• **PROBLEMS TO SOLVE**:
(A) Decide whether each statement agrees with the passage below on network cards and buffers. For each, answer yes or no and quote the deciding words: (i) Each network-interface card needs its own hostname or network address. (ii) Each session gets network buffers from a private pool of its own. (iii) Setting the buffer size too large can use up a lot of memory.
(B) According to the network buffers passage below, which kinds of network connections share the common network buffer pool?

To support multiple network-interface cards, you must assign each card a unique hostname or network address.
After a network card is added, an additional listener thread can then be added to run on that card. The database server will use the hostname entry in the [[10-informix-installing-an-informix-environment#toc8 |sqlhosts]]] file to determine which card to use.

Network buffers

Sizing network buffers to accommodate a typical request can improve CPU utilization by eliminating the need to break up a request into multiple messages. This should be done with caution, however, as the database server dynamically allocates network buffers of the indicated sizes for all active connections. If too large a size is configured, then a large amount of memory can be consumed.

The database server dynamically allocates network buffers for request messages from the global memory pool. After the database server is finished servicing a client request, it returns those buffers to the common network buffer pool. This pool is shared among sessions that use SOCTCP, IPCSTR, or TLITCP network connections.

• **SUPPLIED INFORMATION**:

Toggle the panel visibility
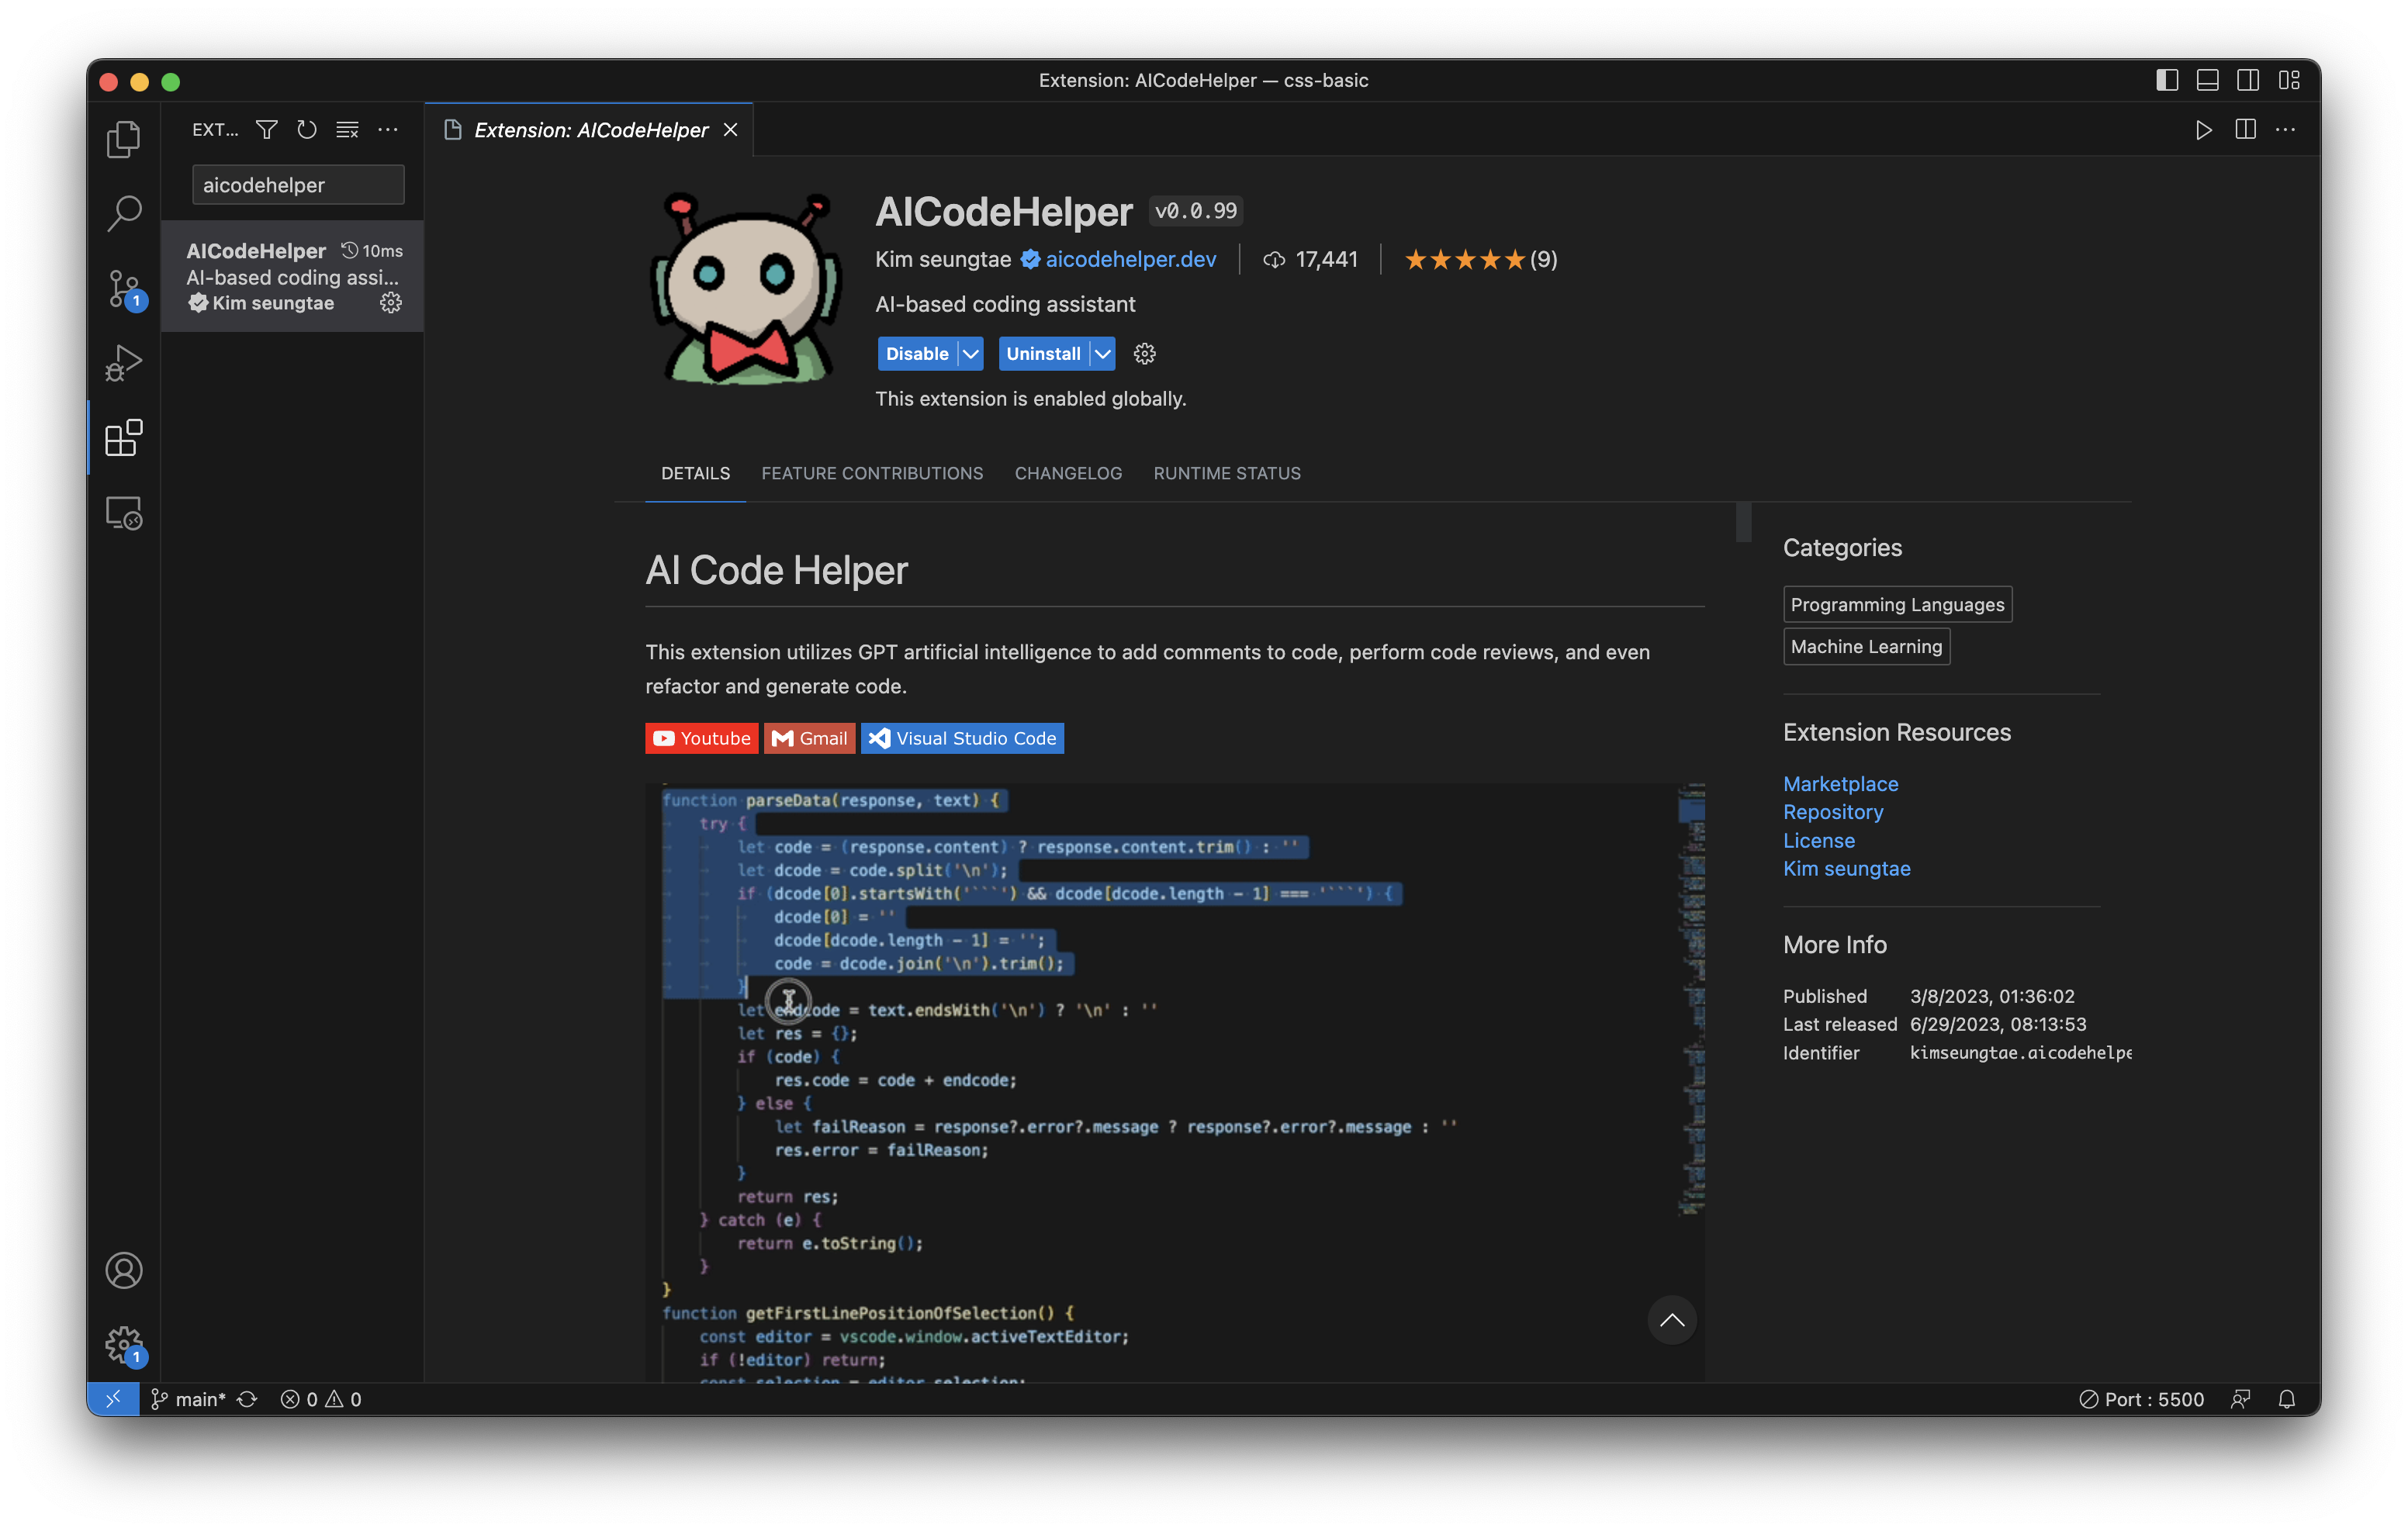 point(2207,80)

• **RESPONSE LIST**:
(A)
(i) Yes: "you must assign each card a unique hostname or network address."
(ii) No: "This pool is shared among sessions that use SOCTCP, IPCSTR, or TLITCP network connections."
(iii) Yes: "If too large a size is configured, then a large amount of memory can be consumed."

(B) SOCTCP, IPCSTR, and TLITCP connections.